- WHAT TO DO
Copy out each line of the data below in which "option" appears.

-- EXCERPTED DATA follows --

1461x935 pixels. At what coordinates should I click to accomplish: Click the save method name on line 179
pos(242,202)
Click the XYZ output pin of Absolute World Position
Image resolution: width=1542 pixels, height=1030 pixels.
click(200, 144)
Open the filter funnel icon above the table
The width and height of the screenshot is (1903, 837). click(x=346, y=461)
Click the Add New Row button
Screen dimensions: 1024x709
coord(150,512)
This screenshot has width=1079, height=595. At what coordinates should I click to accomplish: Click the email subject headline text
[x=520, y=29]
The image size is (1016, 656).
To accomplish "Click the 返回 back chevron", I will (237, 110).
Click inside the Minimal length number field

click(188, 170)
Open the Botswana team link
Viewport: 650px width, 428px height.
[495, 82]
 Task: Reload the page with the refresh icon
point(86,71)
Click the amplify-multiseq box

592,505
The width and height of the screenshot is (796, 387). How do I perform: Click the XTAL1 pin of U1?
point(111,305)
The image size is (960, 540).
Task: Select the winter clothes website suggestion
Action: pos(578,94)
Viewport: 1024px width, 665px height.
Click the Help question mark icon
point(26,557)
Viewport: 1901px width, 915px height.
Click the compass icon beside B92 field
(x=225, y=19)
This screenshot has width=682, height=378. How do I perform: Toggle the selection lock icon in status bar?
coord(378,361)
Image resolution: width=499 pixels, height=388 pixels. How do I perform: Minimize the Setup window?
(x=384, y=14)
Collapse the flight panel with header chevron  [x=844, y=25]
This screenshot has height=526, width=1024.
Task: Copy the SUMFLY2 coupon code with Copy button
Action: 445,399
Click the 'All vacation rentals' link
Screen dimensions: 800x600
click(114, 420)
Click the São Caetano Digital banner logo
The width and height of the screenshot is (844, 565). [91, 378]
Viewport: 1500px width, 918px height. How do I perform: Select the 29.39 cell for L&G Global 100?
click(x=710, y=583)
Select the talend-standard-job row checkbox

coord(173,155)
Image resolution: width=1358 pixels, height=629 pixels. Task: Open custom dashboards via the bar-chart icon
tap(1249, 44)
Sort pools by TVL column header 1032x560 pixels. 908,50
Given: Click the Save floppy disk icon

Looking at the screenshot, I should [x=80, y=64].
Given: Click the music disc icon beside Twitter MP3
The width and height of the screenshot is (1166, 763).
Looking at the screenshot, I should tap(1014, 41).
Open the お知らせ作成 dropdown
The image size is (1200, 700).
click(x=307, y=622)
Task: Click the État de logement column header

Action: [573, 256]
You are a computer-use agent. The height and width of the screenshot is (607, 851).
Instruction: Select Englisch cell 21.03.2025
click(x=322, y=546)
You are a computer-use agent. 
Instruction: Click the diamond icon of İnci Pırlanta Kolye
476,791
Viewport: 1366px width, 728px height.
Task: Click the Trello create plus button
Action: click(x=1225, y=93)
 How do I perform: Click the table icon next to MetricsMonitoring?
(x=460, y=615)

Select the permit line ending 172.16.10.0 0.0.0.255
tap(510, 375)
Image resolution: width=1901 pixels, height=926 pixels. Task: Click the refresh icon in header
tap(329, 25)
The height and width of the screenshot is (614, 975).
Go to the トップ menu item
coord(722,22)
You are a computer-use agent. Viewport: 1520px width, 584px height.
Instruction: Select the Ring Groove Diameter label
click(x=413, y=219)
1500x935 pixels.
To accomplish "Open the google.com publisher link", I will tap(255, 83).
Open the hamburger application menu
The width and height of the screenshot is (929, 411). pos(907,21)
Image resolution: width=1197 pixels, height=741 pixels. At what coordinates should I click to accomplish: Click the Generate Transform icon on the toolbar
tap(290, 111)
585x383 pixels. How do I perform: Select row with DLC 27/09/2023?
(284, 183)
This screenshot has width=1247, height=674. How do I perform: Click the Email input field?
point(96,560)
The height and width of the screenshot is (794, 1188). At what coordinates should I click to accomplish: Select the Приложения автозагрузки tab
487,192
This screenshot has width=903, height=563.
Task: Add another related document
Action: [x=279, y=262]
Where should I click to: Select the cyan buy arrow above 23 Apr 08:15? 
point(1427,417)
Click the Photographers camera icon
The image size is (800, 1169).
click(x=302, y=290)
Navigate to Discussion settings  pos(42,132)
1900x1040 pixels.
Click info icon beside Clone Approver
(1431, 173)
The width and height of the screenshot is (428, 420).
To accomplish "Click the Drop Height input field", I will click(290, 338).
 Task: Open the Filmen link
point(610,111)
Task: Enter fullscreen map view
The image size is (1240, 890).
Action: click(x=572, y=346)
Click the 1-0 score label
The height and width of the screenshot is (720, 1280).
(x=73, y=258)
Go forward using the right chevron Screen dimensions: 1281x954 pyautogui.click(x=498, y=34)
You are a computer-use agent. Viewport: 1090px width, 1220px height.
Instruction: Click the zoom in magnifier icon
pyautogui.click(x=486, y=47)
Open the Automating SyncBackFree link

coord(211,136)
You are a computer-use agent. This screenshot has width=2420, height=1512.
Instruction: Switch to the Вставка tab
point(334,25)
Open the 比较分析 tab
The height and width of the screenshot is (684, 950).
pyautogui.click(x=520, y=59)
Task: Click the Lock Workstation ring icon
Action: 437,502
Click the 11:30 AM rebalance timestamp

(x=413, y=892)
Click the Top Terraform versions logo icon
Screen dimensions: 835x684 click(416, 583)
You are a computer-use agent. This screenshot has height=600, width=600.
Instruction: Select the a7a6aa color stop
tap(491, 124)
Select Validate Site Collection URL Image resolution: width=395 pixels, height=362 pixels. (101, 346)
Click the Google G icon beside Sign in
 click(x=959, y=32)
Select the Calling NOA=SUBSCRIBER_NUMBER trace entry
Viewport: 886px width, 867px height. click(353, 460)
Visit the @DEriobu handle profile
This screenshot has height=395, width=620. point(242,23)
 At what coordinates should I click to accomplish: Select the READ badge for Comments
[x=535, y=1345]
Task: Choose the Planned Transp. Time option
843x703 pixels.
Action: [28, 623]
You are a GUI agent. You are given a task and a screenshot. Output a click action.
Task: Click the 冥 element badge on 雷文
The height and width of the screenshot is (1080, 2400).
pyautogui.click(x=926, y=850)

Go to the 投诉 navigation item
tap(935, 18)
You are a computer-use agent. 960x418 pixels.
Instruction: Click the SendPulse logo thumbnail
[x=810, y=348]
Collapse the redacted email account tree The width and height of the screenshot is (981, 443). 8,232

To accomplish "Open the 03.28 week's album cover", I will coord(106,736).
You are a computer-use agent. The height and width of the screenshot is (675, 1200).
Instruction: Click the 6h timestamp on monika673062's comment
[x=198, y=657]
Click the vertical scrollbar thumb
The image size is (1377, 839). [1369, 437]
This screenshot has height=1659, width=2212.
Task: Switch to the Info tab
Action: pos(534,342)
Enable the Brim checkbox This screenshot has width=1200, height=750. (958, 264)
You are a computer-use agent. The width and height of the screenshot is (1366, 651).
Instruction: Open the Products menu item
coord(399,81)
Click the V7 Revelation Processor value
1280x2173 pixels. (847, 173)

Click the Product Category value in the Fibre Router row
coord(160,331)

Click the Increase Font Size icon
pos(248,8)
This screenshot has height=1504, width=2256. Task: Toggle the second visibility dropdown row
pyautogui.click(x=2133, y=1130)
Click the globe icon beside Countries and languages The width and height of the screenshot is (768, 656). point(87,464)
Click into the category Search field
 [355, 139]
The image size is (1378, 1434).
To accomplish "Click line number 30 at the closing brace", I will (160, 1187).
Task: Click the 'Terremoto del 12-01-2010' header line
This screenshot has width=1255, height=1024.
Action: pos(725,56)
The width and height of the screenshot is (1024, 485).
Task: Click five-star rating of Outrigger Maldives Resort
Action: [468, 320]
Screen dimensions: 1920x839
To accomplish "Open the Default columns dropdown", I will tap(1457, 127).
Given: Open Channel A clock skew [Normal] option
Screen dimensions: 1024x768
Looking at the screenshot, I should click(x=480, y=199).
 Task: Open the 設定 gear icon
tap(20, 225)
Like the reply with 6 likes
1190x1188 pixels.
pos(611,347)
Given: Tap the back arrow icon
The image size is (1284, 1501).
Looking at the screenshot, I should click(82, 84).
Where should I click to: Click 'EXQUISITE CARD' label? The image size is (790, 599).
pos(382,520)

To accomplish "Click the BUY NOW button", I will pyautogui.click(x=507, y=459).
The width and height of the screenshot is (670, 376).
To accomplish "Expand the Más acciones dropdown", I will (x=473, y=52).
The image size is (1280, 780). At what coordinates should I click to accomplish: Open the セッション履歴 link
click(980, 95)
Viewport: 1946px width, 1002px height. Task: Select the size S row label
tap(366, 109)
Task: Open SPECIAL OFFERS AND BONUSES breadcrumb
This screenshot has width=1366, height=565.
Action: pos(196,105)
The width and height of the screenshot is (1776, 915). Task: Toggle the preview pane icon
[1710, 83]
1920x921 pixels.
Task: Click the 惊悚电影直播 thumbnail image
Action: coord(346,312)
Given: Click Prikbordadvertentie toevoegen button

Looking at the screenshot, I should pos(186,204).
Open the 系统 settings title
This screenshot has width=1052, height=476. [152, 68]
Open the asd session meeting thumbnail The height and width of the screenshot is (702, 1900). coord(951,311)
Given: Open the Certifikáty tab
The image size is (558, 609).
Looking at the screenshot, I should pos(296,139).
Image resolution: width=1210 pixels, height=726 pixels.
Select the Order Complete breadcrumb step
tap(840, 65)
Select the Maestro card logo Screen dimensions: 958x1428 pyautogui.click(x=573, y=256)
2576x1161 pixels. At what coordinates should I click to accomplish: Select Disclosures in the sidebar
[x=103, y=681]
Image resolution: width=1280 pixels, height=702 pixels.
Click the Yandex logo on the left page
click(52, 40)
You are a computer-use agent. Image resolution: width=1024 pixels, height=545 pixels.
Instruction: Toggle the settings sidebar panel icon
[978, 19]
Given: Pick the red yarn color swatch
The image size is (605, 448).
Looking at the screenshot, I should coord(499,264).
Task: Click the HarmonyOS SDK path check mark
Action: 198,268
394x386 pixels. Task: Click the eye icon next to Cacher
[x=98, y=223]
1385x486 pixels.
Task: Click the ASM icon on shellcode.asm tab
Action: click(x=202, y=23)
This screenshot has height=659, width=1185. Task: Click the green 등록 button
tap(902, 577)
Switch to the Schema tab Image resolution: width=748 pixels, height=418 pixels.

-- EXCERPTED DATA concluded --

- SOLUTION TO THIS PROBLEM
Task: Choose the Planned Transp. Time option
Given: Open Channel A clock skew [Normal] option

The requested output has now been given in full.